Simulation of heat transport in low-dimensional oscillator lattices

TL;DR

This paper reviews numerical simulation methods for heat transport in low-dimensional oscillator lattices, revealing dimension-dependent divergence behaviors and introducing a diffusion approach to connect energy diffusion with heat conduction.

Contribution

It introduces a novel diffusion method linking energy diffusion to heat conduction and provides detailed simulation results across different dimensions.

Findings

1D lattices show power-law divergent thermal conductivity.

2D lattices exhibit logarithmic divergence.

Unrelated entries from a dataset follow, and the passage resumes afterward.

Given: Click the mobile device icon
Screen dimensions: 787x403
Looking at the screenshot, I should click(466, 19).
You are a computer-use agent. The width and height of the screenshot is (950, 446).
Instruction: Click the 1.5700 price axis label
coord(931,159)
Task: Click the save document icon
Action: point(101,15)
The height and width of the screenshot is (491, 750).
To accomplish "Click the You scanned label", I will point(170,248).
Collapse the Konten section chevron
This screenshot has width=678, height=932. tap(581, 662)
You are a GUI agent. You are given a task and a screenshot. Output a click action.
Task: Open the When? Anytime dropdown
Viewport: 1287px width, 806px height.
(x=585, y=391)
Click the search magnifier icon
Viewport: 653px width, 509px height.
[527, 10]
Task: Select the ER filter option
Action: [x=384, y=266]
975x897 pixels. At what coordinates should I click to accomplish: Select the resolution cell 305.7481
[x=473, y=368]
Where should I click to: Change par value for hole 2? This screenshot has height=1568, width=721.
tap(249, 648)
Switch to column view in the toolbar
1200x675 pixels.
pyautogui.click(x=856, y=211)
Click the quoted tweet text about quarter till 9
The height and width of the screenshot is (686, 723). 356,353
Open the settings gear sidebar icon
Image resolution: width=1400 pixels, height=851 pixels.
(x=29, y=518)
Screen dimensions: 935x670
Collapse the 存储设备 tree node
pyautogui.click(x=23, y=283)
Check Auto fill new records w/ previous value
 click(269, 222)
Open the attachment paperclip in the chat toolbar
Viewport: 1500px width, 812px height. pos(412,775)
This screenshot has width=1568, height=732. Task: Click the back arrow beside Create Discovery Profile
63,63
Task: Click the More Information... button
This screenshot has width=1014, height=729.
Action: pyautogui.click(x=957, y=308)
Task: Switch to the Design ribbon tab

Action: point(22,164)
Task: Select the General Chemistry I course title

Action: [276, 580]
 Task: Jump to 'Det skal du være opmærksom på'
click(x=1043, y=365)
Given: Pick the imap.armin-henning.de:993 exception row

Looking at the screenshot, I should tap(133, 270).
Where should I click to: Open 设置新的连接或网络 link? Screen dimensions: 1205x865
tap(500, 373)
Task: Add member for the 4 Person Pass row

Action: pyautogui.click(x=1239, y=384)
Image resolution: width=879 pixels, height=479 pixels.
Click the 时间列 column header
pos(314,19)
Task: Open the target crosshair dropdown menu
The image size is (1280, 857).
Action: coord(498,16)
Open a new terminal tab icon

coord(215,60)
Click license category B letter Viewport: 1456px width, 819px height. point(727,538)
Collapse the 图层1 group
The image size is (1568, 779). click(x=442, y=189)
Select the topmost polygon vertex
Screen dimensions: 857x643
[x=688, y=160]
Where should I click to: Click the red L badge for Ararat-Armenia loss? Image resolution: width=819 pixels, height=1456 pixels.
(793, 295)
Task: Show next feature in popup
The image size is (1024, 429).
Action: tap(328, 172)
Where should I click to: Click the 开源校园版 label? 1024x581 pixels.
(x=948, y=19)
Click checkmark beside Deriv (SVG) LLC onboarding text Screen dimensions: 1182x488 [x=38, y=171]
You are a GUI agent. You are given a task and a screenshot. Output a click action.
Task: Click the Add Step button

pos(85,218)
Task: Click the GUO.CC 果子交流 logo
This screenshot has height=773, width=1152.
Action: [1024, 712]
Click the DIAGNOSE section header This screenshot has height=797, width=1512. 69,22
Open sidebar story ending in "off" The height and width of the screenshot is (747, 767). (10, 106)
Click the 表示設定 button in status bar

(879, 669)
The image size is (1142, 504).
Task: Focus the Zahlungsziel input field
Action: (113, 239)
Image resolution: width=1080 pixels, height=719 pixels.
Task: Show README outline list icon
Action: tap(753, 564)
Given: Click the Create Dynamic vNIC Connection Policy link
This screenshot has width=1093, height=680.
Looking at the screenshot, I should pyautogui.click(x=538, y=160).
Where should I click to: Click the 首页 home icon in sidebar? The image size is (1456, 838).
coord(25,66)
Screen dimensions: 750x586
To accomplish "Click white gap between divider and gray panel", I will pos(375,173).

3D lattices have finite thermal conductivity.

Abstract

The study of heat transport in low-dimensional oscillator lattices presents a formidable challenge. Theoretical efforts have been made trying to reveal the underlying mechanism of diversified heat transport behaviors. In lack of a unified rigorous treatment, approximate theories often may embody controversial predictions. It is therefore of ultimate importance that one can rely on numerical simulations in the investigation of heat transfer processes in low-dimensional lattices. The simulation of heat transport using the non-equilibrium heat bath method and the Green-Kubo method will be introduced. It is found that one-dimensional (1D), two-dimensional (2D) and three-dimensional (3D) momentum-conserving nonlinear lattices display power-law divergent, logarithmic divergent and constant thermal conductivities, respectively. Next, a novel diffusion method is also introduced. The heat diffusion theory connects the energy diffusion and heat conduction in a straightforward manner. This enables one to use the diffusion method to investigate the objective of heat transport. In addition, it contains fundamental information about the heat transport process which cannot readily be gathered otherwise.